*The problem*: When you reach the line containing "Click LinkedIn icon on the 15 Jul 25 post" in the records below, set it down exactly, together with every later line through the end, but not the pictures.

*Source material*:
================================
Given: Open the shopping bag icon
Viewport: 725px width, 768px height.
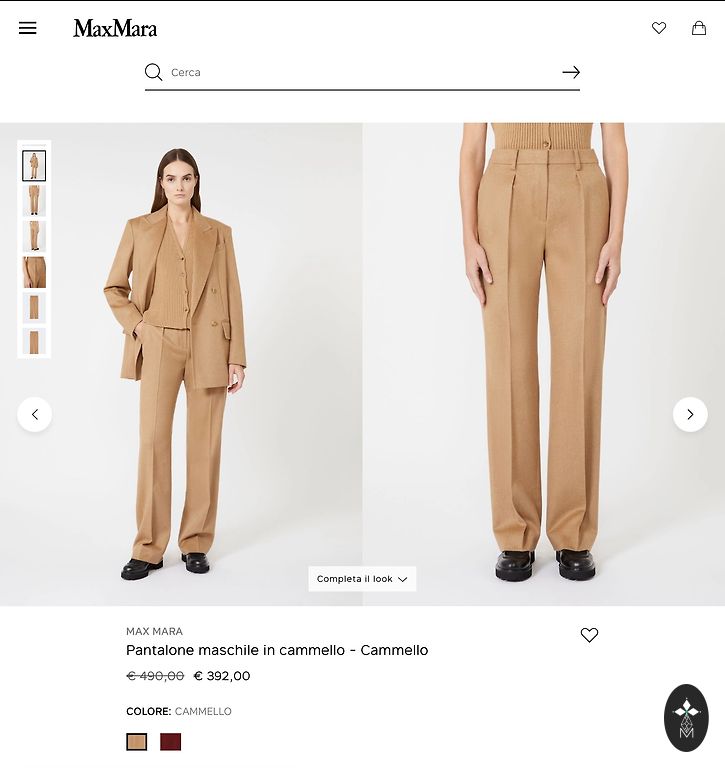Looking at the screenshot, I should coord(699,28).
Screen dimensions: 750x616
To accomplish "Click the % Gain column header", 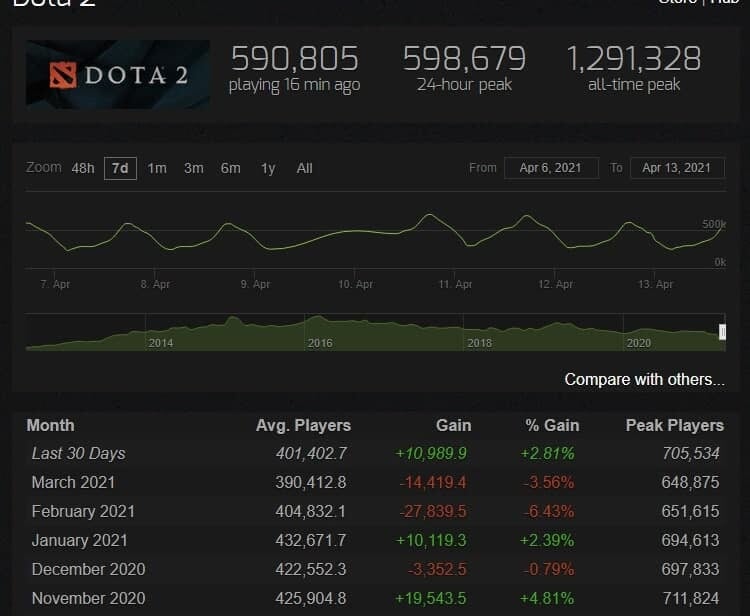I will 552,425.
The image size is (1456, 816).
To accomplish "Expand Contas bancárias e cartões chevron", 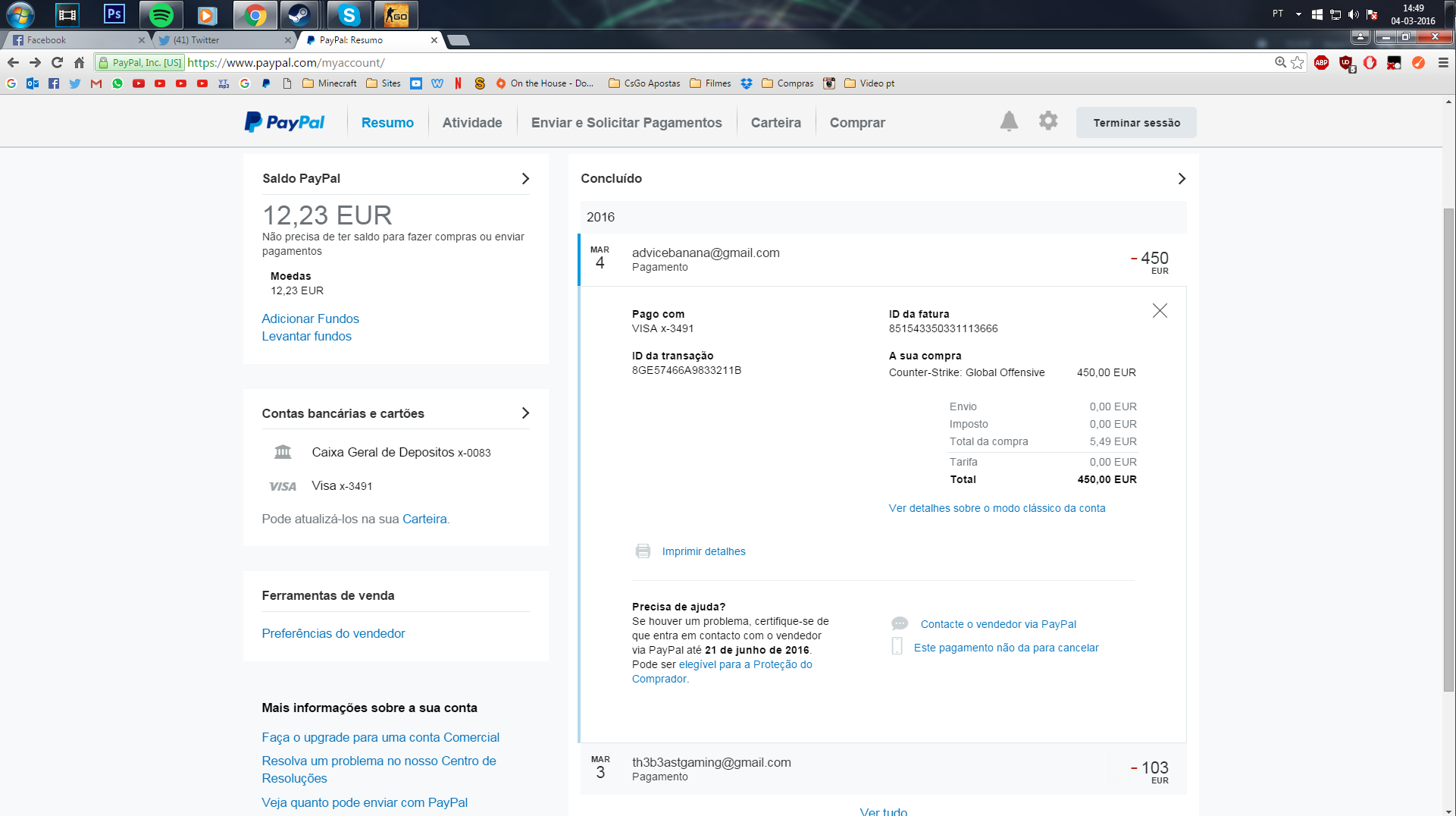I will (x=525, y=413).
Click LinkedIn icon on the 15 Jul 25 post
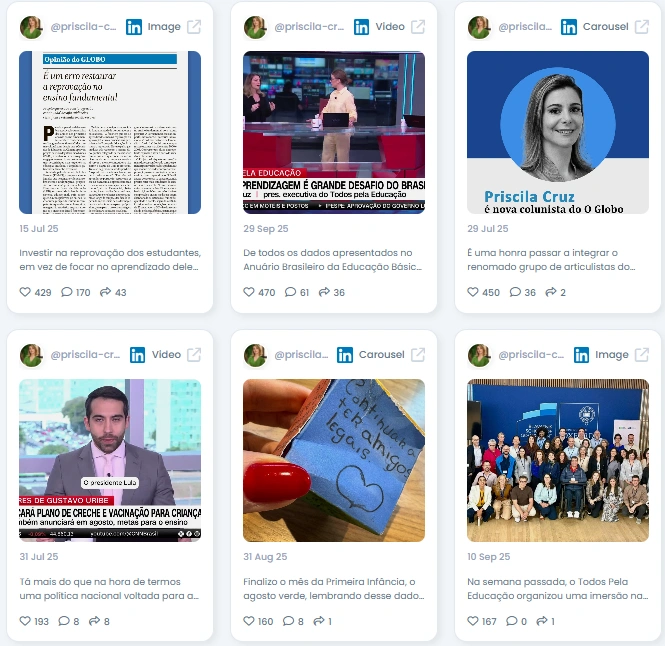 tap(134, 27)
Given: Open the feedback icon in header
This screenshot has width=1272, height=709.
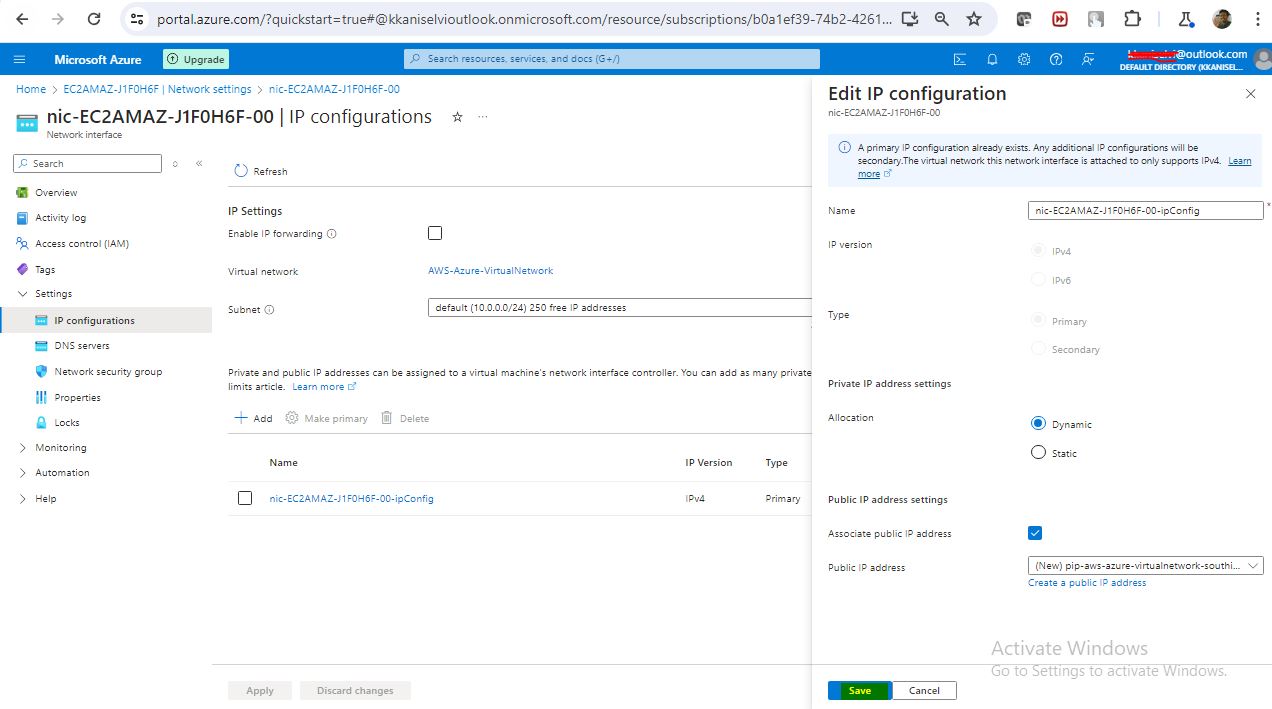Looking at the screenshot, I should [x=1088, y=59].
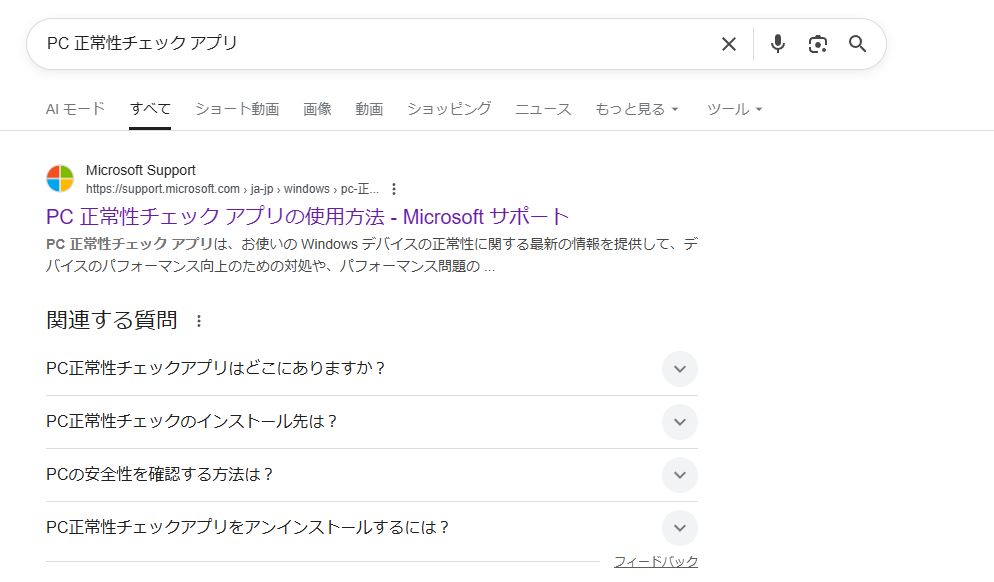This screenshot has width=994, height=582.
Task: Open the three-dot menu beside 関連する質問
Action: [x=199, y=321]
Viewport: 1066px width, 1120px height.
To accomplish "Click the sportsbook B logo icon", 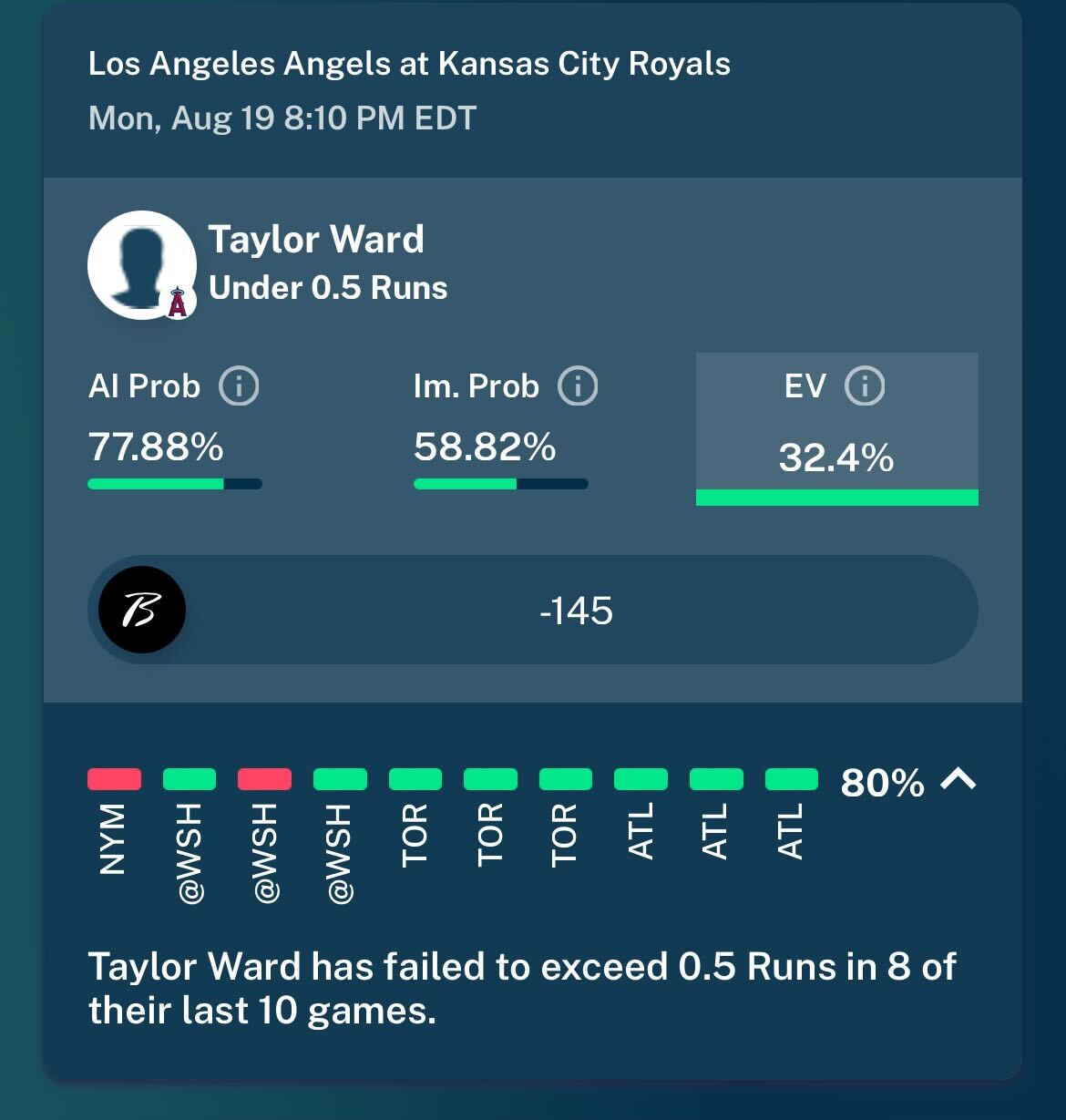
================================
*Written response*:
Click LinkedIn icon on the 15 Jul 25 post
 tap(134, 27)
Given: Open the feedback icon in header
This screenshot has width=1272, height=709.
Looking at the screenshot, I should [x=1088, y=59].
This screenshot has width=994, height=582.
Task: Open the three-dot menu beside 関連する質問
Action: [x=199, y=321]
Viewport: 1066px width, 1120px height.
To accomplish "Click the sportsbook B logo icon", 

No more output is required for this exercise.